Turn gVim into a PDF editor.
gVim is an excellent text editor that can also be handy for viewing and editing PDF code. It handles binary data nicely, it is mature, and it is free. Also, you can extend it with plug-ins, which is what we'll do. First, let's download and install gVim.
Visit http://www.vim.org. The download page offers links and instructions for numerous platforms. Windows users can download the installer from http://www.vim.org/download.php. As of this writing, it is called gvim63.exe. During installation, the default settings should suit most needs. Click through to the end and it will create a Programs menu from which you can launch gVim.
The first-time gVim user should run gVim in Easy mode, which will make it behave like most other text editors. On Windows, do this by running gVim Easy from the Programs menu. Or, you can activate Easy mode from inside gVim by typing (the initial colon is essential) :source $VIMRUNTIME/evim.vim into your gVim session.
gVim comes with an interactive tutorial and a good online help system. Learn about it by invoking :help.
The pdftk plug-in turns gVim into a PDF editor. When opening a PDF it automatically uncompresses page streams so that you can read and modify them [Hack #80] . When closing a PDF, it automatically compresses page streams. If any changes were made to the PDF, it also fixes internal PDF byte offsets [Hack #81] .

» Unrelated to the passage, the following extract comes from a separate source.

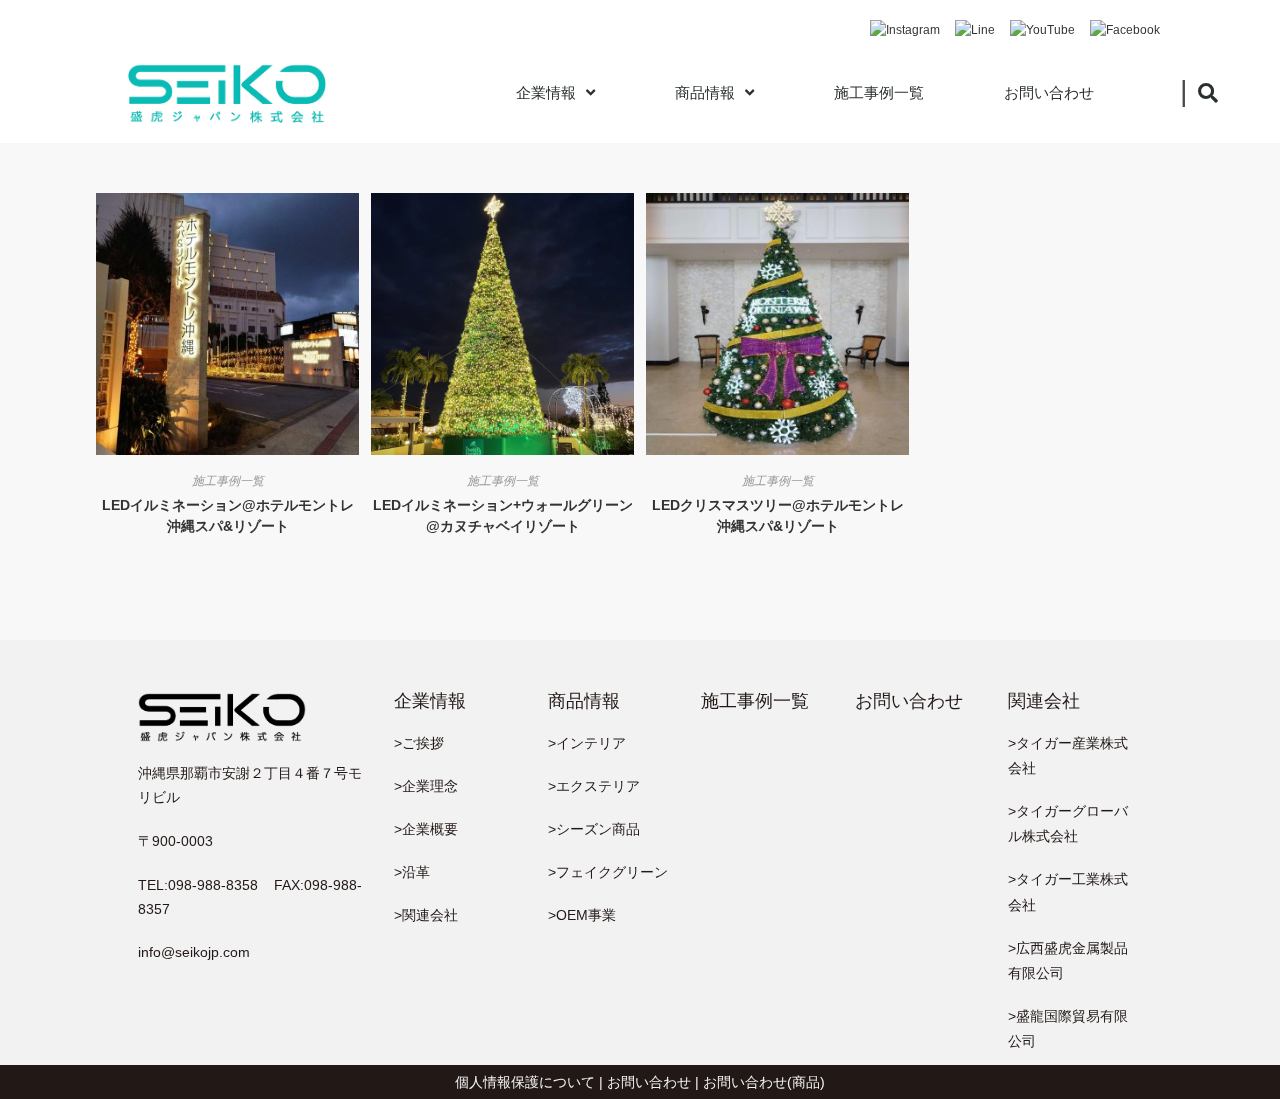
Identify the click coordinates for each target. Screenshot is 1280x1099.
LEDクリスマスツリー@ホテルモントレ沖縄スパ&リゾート (778, 515)
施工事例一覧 (879, 92)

Visit http://www.AccessPDF.com/pdftk/ and download pdftk.vim.zip. Unzip and then move the resulting file, pdftk.vim, to the gVim plug-ins directory. This usually is located someplace such as C:\Vim\vim63\plugin\. To help find this directory, try searching for the file gzip.vim, which should be there already. The pdftk plug-in will be sourced the next time you run gVim, so restart gVim if necessary.

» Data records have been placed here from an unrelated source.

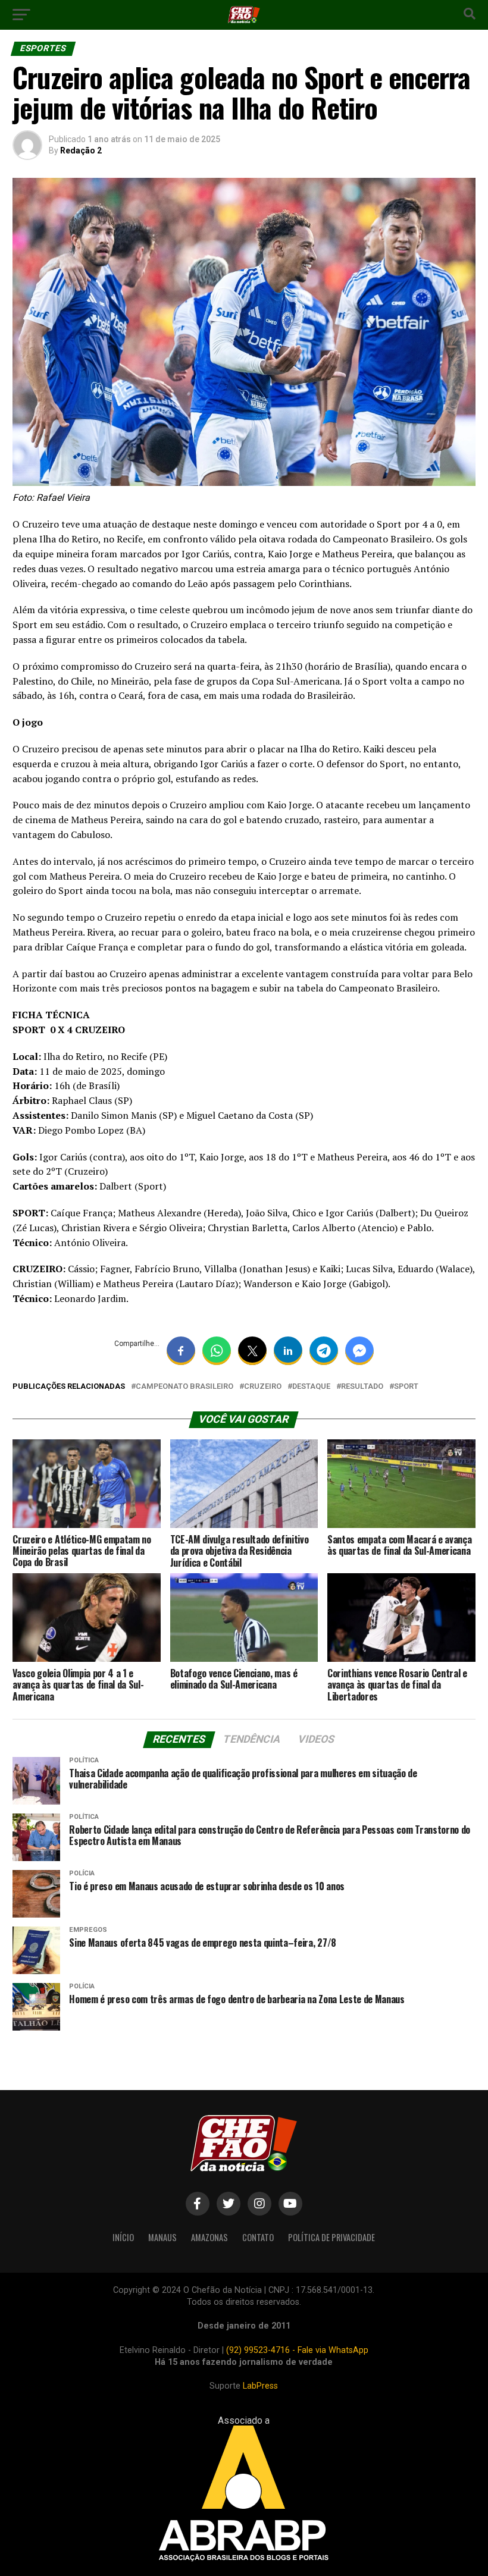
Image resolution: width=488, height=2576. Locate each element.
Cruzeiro (262, 1387)
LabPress (260, 2386)
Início (123, 2237)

Use care when testing the plug-in for the first time. Copy a PDF to create a test file named test1.pdf. Launch gVim and use it to open test1.pdf. There will be a delay while pdftk uncompresses it. Data should then appear in the editor as readable text, as shown in Figure 6-8. Any graphic bitmaps still will appear as unreadable gibberish.
Without making any changes to the file, save it as test2.pdf and close it. gVim will pause again while it compresses test2.pdf. Now, open test2.pdf in Acrobat or Reader. If everything is in place, it should open just fine. If Acrobat or Reader complains about the file being damaged, double-check the installation.
With our PDF extensions, gVim enables you to conveniently edit PDF code. You can bring power and beauty together by configuring Acrobat's TouchUp tool to use gVim for editing PDF objects.
In Acrobat, select Edit Preferences General TouchUp. Click Choose Page/Object Editor . . . and a file selector will open. Select gvim.exe, which usually lives somewhere such as C:\Vim\vim63\. Click OK and you are done.
Test out your new configuration on a disposable document. Open the PDF in Acrobat and select the TouchUp Object tool (it might be hidden by the TouchUp Text tool), as shown in Figure 6-9.
Click a paragraph and a box appears, outlining the selection. Right-click inside this box and choose Edit Object . . . . gVim will open, displaying the PDF code used to describe this selection, as shown in Figure 6-10. It will be a full PDF document, with fonts and an XREF table.
Find some paragraph text and make some small changes [Hack #80] . When you save the gVim file, Acrobat should promptly update the visible page to reflect your change. Sometimes this update looks imperfect, temporarily. You can make many successive PDF edits this way.
You might notice occasional warnings from gVim about the data having been modified on the disk by another program. You can safely ignore these.